Ao condenar os ex-vereadores Sidney de Souza (PTB) e Orlando Bonilha por concussão, em setença publicada anteontem, o juiz da 3 Vara Criminal de Londrina, Katsujo Nakadomari, também encaminhou cópia da decisão à Justiça Eleitoral. A intenção é dar cumprimento à medida cautelar, constante da decisão, que proíbe os dois de exercerem cargos públicos. A medida cautelar afeta Sidney, que foi eleito em outubro para uma vaga na Câmara Municipal.
O juiz da 41 Zona Eleitoral, Álvaro Rodrigues Júnior, não quis dar entrevista sobre o assunto, mas instaurou ontem procedimento para verificar as providências cabíveis até o dia 17, data para a diplomação dos eleitos.

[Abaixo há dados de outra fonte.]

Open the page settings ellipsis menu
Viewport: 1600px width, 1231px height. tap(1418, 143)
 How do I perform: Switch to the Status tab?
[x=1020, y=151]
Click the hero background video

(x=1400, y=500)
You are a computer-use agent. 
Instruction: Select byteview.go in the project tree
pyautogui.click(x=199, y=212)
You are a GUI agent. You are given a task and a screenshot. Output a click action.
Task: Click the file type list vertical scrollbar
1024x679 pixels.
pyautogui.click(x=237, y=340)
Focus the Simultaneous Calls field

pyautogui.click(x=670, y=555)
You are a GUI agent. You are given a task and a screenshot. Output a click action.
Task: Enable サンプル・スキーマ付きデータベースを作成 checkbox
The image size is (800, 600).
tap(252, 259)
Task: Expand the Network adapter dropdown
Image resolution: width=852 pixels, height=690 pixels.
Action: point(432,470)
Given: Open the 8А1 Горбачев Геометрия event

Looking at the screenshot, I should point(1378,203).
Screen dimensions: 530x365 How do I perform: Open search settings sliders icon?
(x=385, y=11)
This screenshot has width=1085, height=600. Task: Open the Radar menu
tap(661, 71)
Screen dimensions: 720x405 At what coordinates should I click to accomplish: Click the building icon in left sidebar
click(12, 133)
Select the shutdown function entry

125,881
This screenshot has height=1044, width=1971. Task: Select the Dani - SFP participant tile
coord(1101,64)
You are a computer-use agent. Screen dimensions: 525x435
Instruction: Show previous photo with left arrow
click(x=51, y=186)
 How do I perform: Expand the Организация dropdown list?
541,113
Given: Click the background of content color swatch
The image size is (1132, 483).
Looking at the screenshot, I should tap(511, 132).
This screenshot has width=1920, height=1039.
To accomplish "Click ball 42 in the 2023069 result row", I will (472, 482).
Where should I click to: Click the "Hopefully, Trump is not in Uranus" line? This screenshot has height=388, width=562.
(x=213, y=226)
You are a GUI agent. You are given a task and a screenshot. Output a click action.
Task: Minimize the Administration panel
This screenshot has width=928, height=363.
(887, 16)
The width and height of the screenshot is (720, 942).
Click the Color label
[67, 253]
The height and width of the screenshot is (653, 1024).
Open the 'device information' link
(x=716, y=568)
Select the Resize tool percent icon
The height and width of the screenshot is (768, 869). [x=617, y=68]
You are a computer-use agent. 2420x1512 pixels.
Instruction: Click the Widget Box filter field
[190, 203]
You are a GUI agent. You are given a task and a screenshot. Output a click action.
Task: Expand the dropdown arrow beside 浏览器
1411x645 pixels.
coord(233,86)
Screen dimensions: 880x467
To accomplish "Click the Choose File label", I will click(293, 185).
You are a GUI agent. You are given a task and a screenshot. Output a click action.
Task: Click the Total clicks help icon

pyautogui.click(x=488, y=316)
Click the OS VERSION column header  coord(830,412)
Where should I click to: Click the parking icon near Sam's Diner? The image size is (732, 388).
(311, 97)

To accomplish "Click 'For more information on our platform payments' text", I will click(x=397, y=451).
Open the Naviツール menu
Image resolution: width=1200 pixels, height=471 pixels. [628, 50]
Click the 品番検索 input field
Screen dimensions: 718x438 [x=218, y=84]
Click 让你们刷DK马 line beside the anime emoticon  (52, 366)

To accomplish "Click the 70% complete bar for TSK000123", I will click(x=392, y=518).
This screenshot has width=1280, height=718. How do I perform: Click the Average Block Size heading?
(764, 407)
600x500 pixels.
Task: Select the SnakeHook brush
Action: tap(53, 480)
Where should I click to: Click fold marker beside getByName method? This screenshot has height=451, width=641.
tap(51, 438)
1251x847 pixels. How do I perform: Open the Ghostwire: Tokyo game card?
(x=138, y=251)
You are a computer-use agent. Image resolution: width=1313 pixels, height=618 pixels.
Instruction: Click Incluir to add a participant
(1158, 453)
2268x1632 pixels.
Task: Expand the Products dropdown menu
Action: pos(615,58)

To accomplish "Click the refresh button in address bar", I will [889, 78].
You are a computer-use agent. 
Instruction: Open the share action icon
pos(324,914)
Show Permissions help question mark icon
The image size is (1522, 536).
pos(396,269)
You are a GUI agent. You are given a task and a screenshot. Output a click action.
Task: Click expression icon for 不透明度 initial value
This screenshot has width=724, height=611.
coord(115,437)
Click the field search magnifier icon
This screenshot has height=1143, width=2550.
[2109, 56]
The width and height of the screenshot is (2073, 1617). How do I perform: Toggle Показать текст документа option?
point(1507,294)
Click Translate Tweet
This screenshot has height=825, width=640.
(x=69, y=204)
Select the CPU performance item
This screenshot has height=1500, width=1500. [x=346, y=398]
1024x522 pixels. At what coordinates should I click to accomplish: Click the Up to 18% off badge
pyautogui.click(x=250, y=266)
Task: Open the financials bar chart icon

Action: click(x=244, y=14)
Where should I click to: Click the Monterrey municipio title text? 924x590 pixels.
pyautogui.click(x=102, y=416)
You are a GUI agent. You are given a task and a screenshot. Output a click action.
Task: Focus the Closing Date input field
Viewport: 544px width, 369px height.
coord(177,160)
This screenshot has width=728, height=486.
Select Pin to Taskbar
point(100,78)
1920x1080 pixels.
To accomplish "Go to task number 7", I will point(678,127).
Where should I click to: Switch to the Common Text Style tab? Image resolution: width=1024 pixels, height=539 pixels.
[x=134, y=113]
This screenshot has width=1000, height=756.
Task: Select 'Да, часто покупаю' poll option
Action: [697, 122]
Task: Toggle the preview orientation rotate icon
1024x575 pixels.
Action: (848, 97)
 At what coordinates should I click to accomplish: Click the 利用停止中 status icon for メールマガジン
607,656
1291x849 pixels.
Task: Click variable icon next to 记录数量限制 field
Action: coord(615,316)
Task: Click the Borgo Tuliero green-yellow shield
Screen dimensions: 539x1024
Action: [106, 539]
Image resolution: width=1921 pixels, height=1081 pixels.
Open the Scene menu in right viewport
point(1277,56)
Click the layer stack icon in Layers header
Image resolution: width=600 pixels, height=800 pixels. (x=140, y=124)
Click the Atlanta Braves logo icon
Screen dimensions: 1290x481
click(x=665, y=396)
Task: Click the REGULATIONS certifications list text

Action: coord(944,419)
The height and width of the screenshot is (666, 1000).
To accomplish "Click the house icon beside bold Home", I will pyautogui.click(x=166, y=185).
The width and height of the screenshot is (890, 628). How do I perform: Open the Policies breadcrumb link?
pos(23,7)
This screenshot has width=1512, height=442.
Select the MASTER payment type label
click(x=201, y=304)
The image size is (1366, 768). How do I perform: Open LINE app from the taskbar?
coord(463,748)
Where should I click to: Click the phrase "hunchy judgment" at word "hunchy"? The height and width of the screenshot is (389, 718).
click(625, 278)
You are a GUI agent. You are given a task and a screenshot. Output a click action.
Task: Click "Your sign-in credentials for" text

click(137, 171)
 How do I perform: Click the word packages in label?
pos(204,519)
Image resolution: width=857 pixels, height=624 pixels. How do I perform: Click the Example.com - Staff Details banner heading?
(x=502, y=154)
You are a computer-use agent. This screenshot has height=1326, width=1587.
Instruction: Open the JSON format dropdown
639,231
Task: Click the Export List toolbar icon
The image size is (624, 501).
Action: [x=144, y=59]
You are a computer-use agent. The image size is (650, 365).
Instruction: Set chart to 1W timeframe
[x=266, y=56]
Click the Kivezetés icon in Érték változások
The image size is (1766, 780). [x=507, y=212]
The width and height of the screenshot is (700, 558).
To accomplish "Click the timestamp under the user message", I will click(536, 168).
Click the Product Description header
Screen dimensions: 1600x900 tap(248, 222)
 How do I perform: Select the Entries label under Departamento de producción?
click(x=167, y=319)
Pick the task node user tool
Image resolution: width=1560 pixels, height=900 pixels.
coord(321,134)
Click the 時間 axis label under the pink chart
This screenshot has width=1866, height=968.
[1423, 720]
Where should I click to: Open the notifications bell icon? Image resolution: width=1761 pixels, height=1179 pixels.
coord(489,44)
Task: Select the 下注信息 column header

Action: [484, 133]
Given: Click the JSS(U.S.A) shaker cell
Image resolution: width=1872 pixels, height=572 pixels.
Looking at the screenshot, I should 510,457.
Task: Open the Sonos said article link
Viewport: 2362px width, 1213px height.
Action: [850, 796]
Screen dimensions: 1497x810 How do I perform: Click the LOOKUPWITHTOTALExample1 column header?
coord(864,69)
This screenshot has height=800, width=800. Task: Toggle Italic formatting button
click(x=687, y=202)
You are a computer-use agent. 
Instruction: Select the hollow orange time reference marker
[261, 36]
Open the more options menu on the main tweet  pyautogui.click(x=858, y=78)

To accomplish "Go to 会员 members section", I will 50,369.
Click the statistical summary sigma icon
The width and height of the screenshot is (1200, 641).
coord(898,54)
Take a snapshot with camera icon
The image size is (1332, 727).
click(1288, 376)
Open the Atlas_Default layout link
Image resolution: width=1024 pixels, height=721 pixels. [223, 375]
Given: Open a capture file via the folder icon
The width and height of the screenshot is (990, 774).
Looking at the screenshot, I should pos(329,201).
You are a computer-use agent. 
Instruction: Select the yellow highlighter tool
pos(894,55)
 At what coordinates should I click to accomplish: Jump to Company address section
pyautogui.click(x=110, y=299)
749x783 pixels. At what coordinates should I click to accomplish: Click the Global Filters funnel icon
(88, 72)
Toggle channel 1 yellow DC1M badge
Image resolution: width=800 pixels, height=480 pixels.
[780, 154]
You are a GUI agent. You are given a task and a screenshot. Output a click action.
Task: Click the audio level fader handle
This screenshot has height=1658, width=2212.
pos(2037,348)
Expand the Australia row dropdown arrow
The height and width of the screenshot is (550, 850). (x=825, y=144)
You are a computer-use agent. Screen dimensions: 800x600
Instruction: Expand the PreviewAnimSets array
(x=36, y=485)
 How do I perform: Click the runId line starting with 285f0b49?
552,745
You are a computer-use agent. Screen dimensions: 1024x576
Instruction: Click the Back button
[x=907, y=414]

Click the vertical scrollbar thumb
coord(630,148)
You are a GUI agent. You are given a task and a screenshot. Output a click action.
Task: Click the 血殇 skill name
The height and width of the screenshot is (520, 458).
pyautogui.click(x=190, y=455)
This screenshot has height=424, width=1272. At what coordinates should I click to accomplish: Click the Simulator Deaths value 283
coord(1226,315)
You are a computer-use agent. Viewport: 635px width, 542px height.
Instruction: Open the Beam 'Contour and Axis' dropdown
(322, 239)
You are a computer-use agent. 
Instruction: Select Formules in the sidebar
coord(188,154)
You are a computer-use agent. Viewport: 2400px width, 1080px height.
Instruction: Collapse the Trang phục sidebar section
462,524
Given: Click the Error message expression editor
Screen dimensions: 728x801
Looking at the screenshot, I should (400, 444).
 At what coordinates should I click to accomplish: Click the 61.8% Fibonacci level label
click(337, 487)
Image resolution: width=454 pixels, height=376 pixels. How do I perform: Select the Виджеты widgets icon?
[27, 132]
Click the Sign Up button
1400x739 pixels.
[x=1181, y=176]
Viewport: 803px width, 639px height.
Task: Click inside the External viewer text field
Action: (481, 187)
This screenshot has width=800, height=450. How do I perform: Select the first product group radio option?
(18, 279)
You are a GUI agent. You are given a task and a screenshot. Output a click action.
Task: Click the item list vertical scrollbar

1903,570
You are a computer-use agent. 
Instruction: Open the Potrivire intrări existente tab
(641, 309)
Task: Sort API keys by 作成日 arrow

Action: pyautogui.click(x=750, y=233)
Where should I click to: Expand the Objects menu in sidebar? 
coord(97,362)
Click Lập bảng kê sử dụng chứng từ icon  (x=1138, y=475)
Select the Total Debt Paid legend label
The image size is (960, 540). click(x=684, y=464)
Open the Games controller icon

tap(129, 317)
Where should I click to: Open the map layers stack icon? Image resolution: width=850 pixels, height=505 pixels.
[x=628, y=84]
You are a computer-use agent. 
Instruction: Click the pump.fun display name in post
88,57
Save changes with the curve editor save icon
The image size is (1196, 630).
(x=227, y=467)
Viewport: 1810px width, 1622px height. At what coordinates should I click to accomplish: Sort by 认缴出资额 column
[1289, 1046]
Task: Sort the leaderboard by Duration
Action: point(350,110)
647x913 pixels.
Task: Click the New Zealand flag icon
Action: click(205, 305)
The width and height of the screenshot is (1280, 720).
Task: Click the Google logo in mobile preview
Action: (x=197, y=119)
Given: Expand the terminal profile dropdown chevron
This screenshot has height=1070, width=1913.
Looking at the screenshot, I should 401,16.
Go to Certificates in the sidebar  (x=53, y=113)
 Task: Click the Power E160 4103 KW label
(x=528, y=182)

A promotora que atua na mesma zona eleitoral, Susana Lacerda, já concedeu parecer no procedimento. ''Entendo que não há impedimentos para a diplomação, porque se trata de um ato administrativo. A proibição é para que exerça cargo público'', explicou Susana. ''Por isso, já encaminhei ofício ao presidente da Câmara para não permitir a posse deste vereador.''
O advogado Dely Dias das Neves, que representa Sidney, disse que deve recorrer após ser intimado da decisão. Se mantida a medida cautelar, o suplente de Sidney, Tio Douglas (PTB), seria chamado para assumir a vaga. Ontem ele não quis comentar o assunto. ''Não posso falar nada sem uma decisão da Justiça Eleitoral.''
O advogado de Bonilha, Ronaldo Neves, também pretende recorrer e pedir o perdão judicial para seu cliente, réu confesso no esquema de cobrança de propina na legislatura passada da Câmara Municipal. ''Estou convencido de que o Bonilha mereça o perdão judicial em função da oportunidade e da utilidade da delação feita naquele período mencionando 23 denúncias ao Ministério Público'', argumentou.
Quanto à proibição de exercer cargo público, Neves lembrou que Bonilha está com os direitos políticos suspensos por nove anos, desde agosto de 2008, quando teve o mandato cassado pela Câmara Municipal. Recentemente o Tribunal de Justiça considerou válida a decisão do Legislativo e Neves pretende ajuizar um recurso no Supremo Tribunal Federal (STF).
Bonilha e Sidney foram condenados por concussão, porque teriam exigido pagamento de propina do proprietário da boate Shirogohan para aprovar projeto de lei que permitia a construção de um motel no local. O empresário confessou ter pago R$ 15 mil. Bonilha, por ser colaborador, teve pena menor, de três anos de prisão e multa de R$ 202 mil; a Sidney, o juiz aplicou pena de 4 anos e seis meses e multa de R$ 301 mil.
Os ex-vereadores já foram condenados criminalmente em julho deste ano no caso da chamada lista Caldarelli. Sidney teve pena de nove anos e 10 meses de prisão e Bonilha, de quatro anos e dois meses.